En los monitores, otra fotografía que llevaba semanas en circulación: Bobby Fuller y su sonrisa blanqueada, vestido con ropa de tenis, en su Porsche rojo Carrera GT de cuatrocientos mil dólares.

—¿No es cierto, doctora Scarpetta? ¿En teoría, no podría probar el ADN que alguien está muerto? ¿Si se obtiene el ADN de un cabello recuperado en una localización como puede ser un vehículo, por ejemplo?

—El ADN no puede probar que una persona está muerta. El ADN trata de la identidad —dijo Scarpetta.

—El ADN sin duda podría decirnos que el cabello encontrado en un vehículo es, por ejemplo, de Hannah.

—No voy a hacer comentarios.

—Y, además, si el cabello diese muestras de descomposición...

—No puedo hablar de este caso.

—¿No puede o no quiere? ¿Qué es lo que no quiere que sepamos? ¿Tal vez la verdad sea inconveniente, tal vez que expertos como usted estén equivocados sobre lo que realmente le sucedió a Hannah Starr?

Otra imagen reciclada en los monitores. Hannah vestida deDolce & Gabbana, la larga melena rubia peinada hacia atrás, gafas puestas, sentada ante una mesa Biedermeier en un despacho con vistas al Hudson.

—Que su trágica desaparición se deba a un motivo completamente distinto a lo que todos, usted incluida, han supuesto.

Las preguntas de Carley, presentadas como hechos, adquirían el tono de un contrainterrogatorio de F. Lee Bayley.

—Carley, soy forense de la ciudad de Nueva York. Seguro que comprendes por qué no puedo mantener esta conversación.

—Técnicamente es una contratista particular, no una funcionarla de la ciudad de Nueva York.

—Soy una empleada que responde directamente ante el jefe de Medicina Forense de Nueva York —dijo Scarpetta.

Otra fotografía: la fachada de ladrillo azul de los años cincuenta de la Oficina del jefe de Medicina Forense de Nueva York.

—Trabaja sin cobrar. Creo que eso ha salido en las noticias; dona su tiempo a la oficina de Nueva York. —Carley se volvió hacia la cámara—. Para los telespectadores que no lo sepan, permitan que les explique que la doctora Kay Scarpetta es forense de Massachusetts y también trabaja a tiempo parcial para la Oficina del jefe de Medicina Forense de la ciudad de Nueva York. —A Scarpetta—: No es que yo entienda del todo cómo puede trabajar para la ciudad de Nueva York y para el estado de Massachusetts.

Scarpetta no se lo explicó.

Carley cogió un lápiz, como si fuera a tomar notas, y dijo:

—Doctora Scarpetta, el mero hecho de que afirme no poder hablar de Hannah Starr implica que la cree muerta.
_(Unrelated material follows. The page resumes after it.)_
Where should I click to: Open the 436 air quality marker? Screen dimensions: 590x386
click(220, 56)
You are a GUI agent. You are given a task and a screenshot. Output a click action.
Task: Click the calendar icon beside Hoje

Si no fuera así, no habría problema alguno en que nos diese su opinión. No puede ser un caso suyo, a menos que esté muerta.

No era verdad. Los patólogos forenses pueden, si es necesario, examinar a pacientes vivos o verse involucrados en casos de personas desaparecidas que se suponen muertas. Scarpetta no iba a ofrecer aclaración alguna.

En lugar de eso, respondió:

—No es de recibo discutir los detalles de ningún caso en investigación o que no haya sido adjudicado. Lo que acordé que haría en el programa de esta noche, Carley, era hablar de forma general de las pruebas forenses, específicamente de rastros, uno de cuyos tipos más habituales es el análisis microscópico del pelo.

—Bien. Hablemos entonces de los rastros, del pelo. —El lápiz dio golpecitos en los papeles—. ¿No es un hecho que ciertas pruebas pueden demostrar que el pelo le cayó a alguien que estaba muerto? ¿Si el pelo se descubriese en un vehículo, por ejemplo, que se hubiera utilizado para transportar el cadáver?